First, I'm a very bad homo. I live in one of the cities where "Brokeback Mountain" is in multiple theatres and has been for a while. But I haven't seen it. Not because I don't want to, but due to work schedules the only "movie day" my wife and I have is Sunday and certain things have gotten in the way of us being able to go. (cough, football, cough)

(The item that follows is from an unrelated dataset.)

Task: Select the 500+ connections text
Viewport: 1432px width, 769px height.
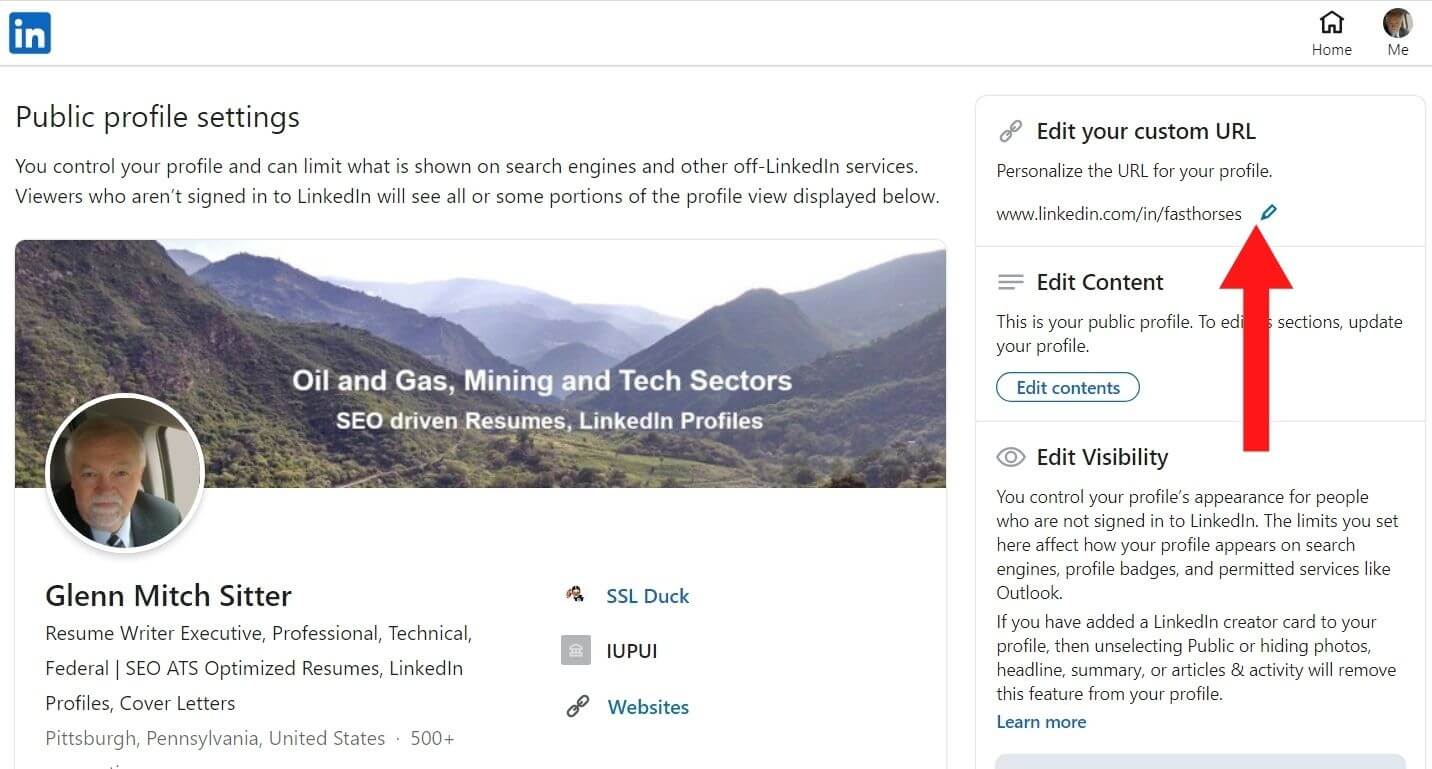Action: [431, 738]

Anyways, so I haven't seen it. Everyone I know has seen it. Everyone I know has raved about it, hets and homos alike. However, as much as I love film and believe in the power of film to change minds, to transform, to transcend, I have been skeptical of the claims about the reach of this film beyond already gay-friendly audiences. I'm not sure what this says about me, although I think it's pretty common among queerfolk to assume that the majority of people are homophobic until we get a clear indiciation otherwise. It's self-preservation, we'd rather be taken by suprise that someone is friendly than be caught off guard that they are not. It is a direct result of being raised in a culture that teaches people from a young age that being a "homo" or a "lesbo" is wrong. Thankfully this perspective seems to be quickly dying, I've met younger lgbt folks (I'm 30) who don't think this way.

So it does my skeptical, cynical heart good to read this:
In the equally conservative ski town of Whitefish, (MT) where the film also opened on Friday, it was the weekend's top draw, taking in $2,312 and beating out "Big Momma's House 2," "Nanny McPhee" and "Underworld," the top three national box-office draws. And a rep for the company calls the film's performance in Billings, a traditional farming community in central Montana, where it has taken in $26,065 since opening on Jan. 13, "absolutely phenomenal." "Brokeback" is also doing well in Great Falls and Bozeman, and last weekend opened at No. 1 in Helena.
I've personally loved all the quotes by anti-gay folks that there are no such thing as gay cowboys. (Clearly these people have never heard of gay rodeos or gay country western bars.) But unless these small Montana towns are actually unknown gay enclaves, these are not gay audiences going to see Brokeback. Maybe they're just going out of curiosity, to see what the fuss is all about. But this isn't a story about people going and walking out of the film, or selling-out movie theatres and no one showing up. This is about BB being an influential blockbuster in the most unlikely places.

I'm think I'm starting to believe in the power of this film.

I personally love the fact that this is a gay male love story and not a lesbian love story. I fully recognize that lesbians are, generally, not demonized the same way as gay men, nor with the same ferocity. (I personally think this has more to do with sexism and that our society puts girl-on-girl love in the "nonthreatening" category. Our biggest problem is often invisibility. Well, unless we want to be mothers, then it's a different story.) So I think it is that much more amazing that a love story between men is making such waves.

We queers have taken it hard on the nose the past few years-- victories in places such as Massachuetts notwithstanding. We've seen our families used as boogeymen to scare people into voting for politicians who have campaigned to "protect" the American family from-- horror of horrors-- same-sex people who want the right to marry their beloved. But backlash has a way of begetting more backlash. Maybe this is just the beginning of the next round. I can't wait to see what happens if it wins multiple Oscars.

Go gay cowboy movie, go! Yeeeeee-haw!